Just lke their previous collaboration, the film titled Bug, also a Letts adaptation of one of his own plays, the writer's concoction of his characters and Friedkin's way of visualizing them in all their grand tastelessness. Bug was a film that made us question the sanity of a single man, one who had an otherworldly control over one woman. In Killer Joe, the idea of control stays with the man whose grip on reality might be slipping, but its the naivety and outright stupidity of most of the film's characters that drives the story forward.
With each roadblock Chris and his sister and father run into trying to get Joe to go through with the plan, you can almost see pieces of Chris, played with effective unease and frustration by Emile Hirsch, falling off of him. It's as if the event impeding his plan to commit a horrible act is wearing away at his mind and, in time, even his body. Hirsch's ability to project exhaustion as if every breath hurts him is one of the many aspects that clinch the character's frame of mind.
Once again, William Friedkin has a perfect grip on his direction, every movement and composition in the film playing on two or even three levels. He allows the characters in this a lot of space, often shoots from a distance to create large gaps in the frame. Killer Joe has that deep Texas feel about it that makes you feel somewhat grimy even without the unrefined nature of its characters, and the extra padding Friedkin incorporates into nearly every shot gives the sense of this world that even Chris points out has "too much damn space."
Words of enthusiasm have to be said for the performances Juno Temple and Thomas Hayden Church give as Dottie and Ansel, respectively. Temple plays both sides of her character, the innocence but possibly with something darker bubbling under the surface, with equal conviction. Hayden Church is typically bumbling in his part, but that's never not funny. It's hard to put someone down for going back to something they're exceptionally good at. Gina Gershon as Sharla, Ansel's new wife who has her own ideas about the plan, is entertaining in just how unrefined the beautiful actress can be.
Then comes Joe. Then comes where the film takes that dark edge that it has been riding, and yanks a hard left crossing every line imaginable. There are twisted things found throughout Killer Joe, but none compare to the moments of absurd domination this character has over the other characters, mostly Dottie. Matthew McConaughey, an actor who has finally embraced the strangeness he can bring to these characters, is on fire here. Charming and charming and charming until he's not very charming any more, McConaughey always gives Joe that vicious look in his eyes, as if he could snap at any minute for any reason. It wouldn't be a very interesting movie if Joe never did, so it's fair to say he does. When that happens, the line between good and bad taste, normalcy and absurd, doesn't even exist any more. The movie, the character, and McConaughey most importantly go off the deep end, and the results are unsettling but endlessly fascinating. It is without question Matthew McConaughey's most fearless and best performance to date.

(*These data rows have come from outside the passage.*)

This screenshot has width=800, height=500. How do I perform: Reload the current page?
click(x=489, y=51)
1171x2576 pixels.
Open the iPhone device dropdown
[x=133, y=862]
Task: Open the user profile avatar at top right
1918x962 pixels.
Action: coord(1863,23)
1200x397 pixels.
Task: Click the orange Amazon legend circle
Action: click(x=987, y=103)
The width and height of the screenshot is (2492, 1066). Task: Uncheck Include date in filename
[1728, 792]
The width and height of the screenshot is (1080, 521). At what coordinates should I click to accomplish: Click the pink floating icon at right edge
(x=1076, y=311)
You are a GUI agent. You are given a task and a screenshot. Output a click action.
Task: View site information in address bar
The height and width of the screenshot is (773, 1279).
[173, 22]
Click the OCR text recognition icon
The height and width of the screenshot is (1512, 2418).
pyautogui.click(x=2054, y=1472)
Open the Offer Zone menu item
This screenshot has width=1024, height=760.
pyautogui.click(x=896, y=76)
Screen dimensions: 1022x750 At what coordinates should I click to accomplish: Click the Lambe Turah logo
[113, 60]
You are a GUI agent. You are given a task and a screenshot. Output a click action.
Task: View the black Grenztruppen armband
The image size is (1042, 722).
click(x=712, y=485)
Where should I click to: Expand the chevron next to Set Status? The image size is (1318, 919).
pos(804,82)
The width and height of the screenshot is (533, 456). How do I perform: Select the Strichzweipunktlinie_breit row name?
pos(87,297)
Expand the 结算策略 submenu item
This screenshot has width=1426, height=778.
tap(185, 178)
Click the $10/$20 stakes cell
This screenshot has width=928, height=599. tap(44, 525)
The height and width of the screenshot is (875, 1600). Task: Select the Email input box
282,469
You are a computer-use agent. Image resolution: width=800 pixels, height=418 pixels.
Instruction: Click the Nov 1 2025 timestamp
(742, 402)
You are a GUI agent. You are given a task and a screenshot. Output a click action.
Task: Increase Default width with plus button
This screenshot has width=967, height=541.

Killer Joe the movie is a lot like Killer Joe the character. It ways on your nerves simply with the sticky, hot atmosphere it builds and the sleaziness of its characters and their actions. It makes you laugh, but it's more often than not an uncomfortable laughter, the kind you try to stifle since you're not entirely sure anyone else is joining in. Once Joe reaches his boiling point, though, the film does, as well. The consequences are swift and merciless, and the results more than a little graphic. With Friedkin's expertise as a storyteller hitting every mark and McConaughey absolutely unchained, Killer Joe is the kind of film where bad taste on screen leaves a good taste in your mouth. That rarely happens.